This project is read-only.

(de-)tokenizer implemetation

Developer
Jan 3, 2011 at 8:32 PM
Edited Jan 3, 2011 at 8:37 PM

where and how should I implement my tokenizer? you can download it here.

 

why can't I change this topic to private?

Developer
Jan 8, 2011 at 1:16 PM

Hey Lord, I need to be honest right? Yeah, I'm pretty sure so. Your detokenizer is very confusing, I downloaded it and tried it, installed it but couldn't use it very well, since I didn't understand how to.

 

I don't think we need a de-tokenizer in tiDE, I mean, not one like yours. We need to directly implement one in the "Open" file. This way the user can open .8xp files and these will be immediately de-tokenized, wether they're Basic, Axe or Assembly. Assemblex does this, but only for Assembly programs.
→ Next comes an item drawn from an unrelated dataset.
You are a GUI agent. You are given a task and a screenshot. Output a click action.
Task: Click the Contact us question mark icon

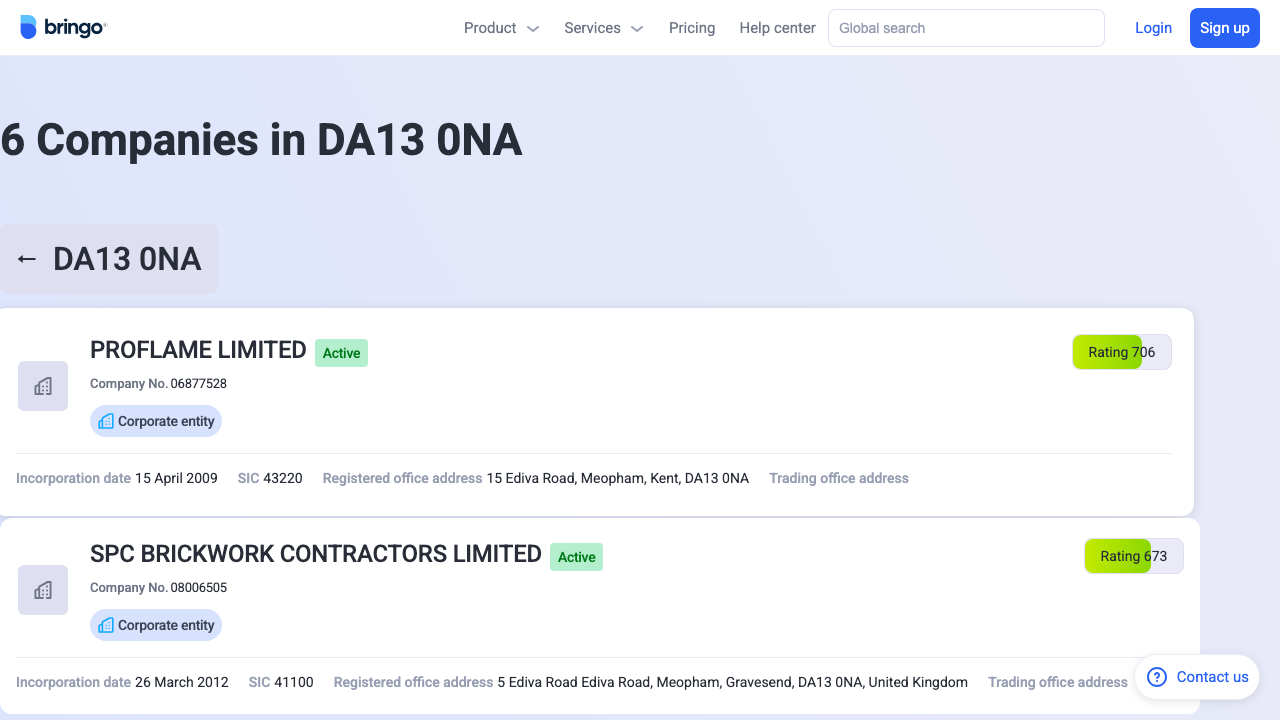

Also, Assemblex is Python.

 

I'll convert to C# as soon as I can and then give the code to Sir, so he can tell me if he likes the code, since it is quite big.

Coordinator
Jan 8, 2011 at 4:12 PM

The disassembler should be pretty simple.  We need a method, Disassemble(byte[] Code) that returns a string.  We need to keep an xml file that has all of the opcodes and their hex equivalents, then the disassembler should use Linq to search for the proper hex code and disassemble it.  Here's some sample XML:

<opcode identifier="C9" value="ret" ixiyprefix="false" length="1" signed="false" />

The identifier is the first byte of the opcode, except in cases of IX/IY opcodes.  The disassembler should recognize the IX/IY prefix, and look for opcodes that have ixiyprefix set to true.  If it is multiple bytes, then it should grab the next couple bytes and parse them as well.  Certain instructions, such as jr, accept signed inputs, and the signed attribute should mark them as so.

 

As for the (de)tokenizer, I have gotten Merth's permission to use Tokens2.xml, which I have added to the project in TFS.  Here's some example XML:

<Token byte="$01" string=">DMS">
        <Alt string="►DMS" />
</Token>

When tokenizing (ASCII → TI-Basic), we should use both the string and the alt string.  When detokenizing, we should use the alt string (if available, some don't have it).  Some two byte tokens look like this:

    <Token byte="$5C">
        <Token byte="$00" string="[A]" />
        <Token byte="$01" string="[B]" />
    </Token>

We should just combine values and parse them into the dictionary (so we'd have two entries for $5C00/[A] and $5C01/[B]).

Developer
Jan 9, 2011 at 5:15 PM
Edited Jan 9, 2011 at 5:15 PM
SirCmpwn wrote:

The disassembler should be pretty simple.  We need a method, Disassemble(byte[] Code) that returns a string.  We need to keep an xml file that has all of the opcodes and their hex equivalents, then the disassembler should use Linq to search for the proper hex code and disassemble it.  Here's some sample XML:

<opcode identifier="C9" value="ret" ixiyprefix="false" length="1" signed="false" />

The identifier is the first byte of the opcode, except in cases of IX/IY opcodes.  The disassembler should recognize the IX/IY prefix, and look for opcodes that have ixiyprefix set to true.  If it is multiple bytes, then it should grab the next couple bytes and parse them as well.  Certain instructions, such as jr, accept signed inputs, and the signed attribute should mark them as so.

 

As for the (de)tokenizer, I have gotten Merth's permission to use Tokens2.xml, which I have added to the project in TFS.  Here's some example XML:

<Token byte="$01" string=">DMS">
        <Alt string="►DMS" />
</Token>

When tokenizing (ASCII → TI-Basic), we should use both the string and the alt string.  When detokenizing, we should use the alt string (if available, some don't have it).  Some two byte tokens look like this:

    <Token byte="$5C">
        <Token byte="$00" string="[A]" />
        <Token byte="$01" string="[B]" />
    </Token>

We should just combine values and parse them into the dictionary (so we'd have two entries for $5C00/[A] and $5C01/[B]).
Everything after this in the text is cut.